__The records__
*** Block opens ***
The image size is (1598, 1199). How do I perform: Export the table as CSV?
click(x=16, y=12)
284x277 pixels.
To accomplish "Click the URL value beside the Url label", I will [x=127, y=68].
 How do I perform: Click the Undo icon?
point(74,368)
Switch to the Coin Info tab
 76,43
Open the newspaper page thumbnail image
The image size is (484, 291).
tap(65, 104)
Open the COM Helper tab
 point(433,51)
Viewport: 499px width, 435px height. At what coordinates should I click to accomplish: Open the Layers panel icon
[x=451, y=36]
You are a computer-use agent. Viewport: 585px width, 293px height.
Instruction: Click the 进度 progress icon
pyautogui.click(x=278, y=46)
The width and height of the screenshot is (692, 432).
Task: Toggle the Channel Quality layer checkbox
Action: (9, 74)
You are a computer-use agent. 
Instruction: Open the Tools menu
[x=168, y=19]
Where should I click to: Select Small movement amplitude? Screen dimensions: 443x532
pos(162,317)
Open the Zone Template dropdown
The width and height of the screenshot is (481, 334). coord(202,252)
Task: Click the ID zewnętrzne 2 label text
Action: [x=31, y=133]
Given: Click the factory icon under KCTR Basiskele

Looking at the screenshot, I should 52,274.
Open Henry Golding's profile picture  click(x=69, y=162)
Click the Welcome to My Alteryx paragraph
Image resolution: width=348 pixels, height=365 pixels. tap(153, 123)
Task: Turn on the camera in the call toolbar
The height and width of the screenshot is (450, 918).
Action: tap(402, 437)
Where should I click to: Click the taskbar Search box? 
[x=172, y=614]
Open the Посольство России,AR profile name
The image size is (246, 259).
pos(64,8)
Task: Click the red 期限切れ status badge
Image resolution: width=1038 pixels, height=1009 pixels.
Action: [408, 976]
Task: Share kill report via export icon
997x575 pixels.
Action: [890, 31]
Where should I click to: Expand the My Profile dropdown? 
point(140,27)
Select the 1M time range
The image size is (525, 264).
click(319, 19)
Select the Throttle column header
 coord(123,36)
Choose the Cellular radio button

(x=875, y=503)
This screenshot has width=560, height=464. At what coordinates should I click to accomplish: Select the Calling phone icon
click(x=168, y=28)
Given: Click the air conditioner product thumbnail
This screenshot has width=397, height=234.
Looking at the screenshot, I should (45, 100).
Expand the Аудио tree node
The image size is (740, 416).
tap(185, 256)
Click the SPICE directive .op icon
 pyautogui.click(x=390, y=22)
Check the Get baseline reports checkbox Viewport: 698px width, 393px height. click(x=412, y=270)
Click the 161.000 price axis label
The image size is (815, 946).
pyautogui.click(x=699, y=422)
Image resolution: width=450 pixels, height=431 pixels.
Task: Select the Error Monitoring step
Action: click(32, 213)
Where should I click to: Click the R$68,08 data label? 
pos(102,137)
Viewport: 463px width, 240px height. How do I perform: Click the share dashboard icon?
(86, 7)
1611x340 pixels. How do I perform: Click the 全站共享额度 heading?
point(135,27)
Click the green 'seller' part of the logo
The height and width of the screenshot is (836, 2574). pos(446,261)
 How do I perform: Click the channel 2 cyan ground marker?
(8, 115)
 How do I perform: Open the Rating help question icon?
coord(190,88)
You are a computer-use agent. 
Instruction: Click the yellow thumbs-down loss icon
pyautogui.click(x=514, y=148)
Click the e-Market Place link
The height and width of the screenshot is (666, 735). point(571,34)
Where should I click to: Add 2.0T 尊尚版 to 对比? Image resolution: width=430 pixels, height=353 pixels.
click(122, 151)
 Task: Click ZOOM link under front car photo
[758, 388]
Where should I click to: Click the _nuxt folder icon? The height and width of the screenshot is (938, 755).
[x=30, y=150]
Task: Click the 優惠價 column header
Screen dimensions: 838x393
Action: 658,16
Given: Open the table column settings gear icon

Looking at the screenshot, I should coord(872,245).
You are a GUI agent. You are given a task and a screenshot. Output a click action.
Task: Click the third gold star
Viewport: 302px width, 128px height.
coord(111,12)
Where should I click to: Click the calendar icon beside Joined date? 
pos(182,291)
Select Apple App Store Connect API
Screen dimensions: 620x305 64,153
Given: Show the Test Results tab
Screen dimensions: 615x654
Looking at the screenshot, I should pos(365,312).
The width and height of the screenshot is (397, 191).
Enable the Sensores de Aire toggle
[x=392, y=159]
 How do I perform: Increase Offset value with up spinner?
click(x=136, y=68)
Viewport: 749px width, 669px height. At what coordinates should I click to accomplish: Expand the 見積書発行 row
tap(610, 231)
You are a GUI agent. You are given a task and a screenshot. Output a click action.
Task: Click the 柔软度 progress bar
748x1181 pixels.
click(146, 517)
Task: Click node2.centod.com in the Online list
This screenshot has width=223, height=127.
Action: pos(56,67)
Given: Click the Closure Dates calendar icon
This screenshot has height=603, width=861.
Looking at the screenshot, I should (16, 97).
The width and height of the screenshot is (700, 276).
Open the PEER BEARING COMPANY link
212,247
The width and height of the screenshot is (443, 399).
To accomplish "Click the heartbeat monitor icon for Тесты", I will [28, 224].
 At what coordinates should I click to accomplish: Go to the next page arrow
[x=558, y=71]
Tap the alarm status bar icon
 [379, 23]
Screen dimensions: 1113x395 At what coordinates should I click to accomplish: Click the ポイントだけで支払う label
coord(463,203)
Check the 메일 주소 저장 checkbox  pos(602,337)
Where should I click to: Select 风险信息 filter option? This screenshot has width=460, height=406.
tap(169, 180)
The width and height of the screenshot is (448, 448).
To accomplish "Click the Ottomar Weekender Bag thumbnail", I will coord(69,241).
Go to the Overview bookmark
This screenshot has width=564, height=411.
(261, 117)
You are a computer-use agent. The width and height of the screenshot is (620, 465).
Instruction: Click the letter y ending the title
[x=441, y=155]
*** Block closes ***
__Work request__
Nothing should be returned except the lines from the first line of the data above through the line with "You are a computer-use agent. Viewport: 585px", each one exact.

__Expected output__
The image size is (1598, 1199). How do I perform: Export the table as CSV?
click(x=16, y=12)
284x277 pixels.
To accomplish "Click the URL value beside the Url label", I will [x=127, y=68].
 How do I perform: Click the Undo icon?
point(74,368)
Switch to the Coin Info tab
 76,43
Open the newspaper page thumbnail image
The image size is (484, 291).
tap(65, 104)
Open the COM Helper tab
 point(433,51)
Viewport: 499px width, 435px height. At what coordinates should I click to accomplish: Open the Layers panel icon
[x=451, y=36]
You are a computer-use agent. Viewport: 585px width, 293px height.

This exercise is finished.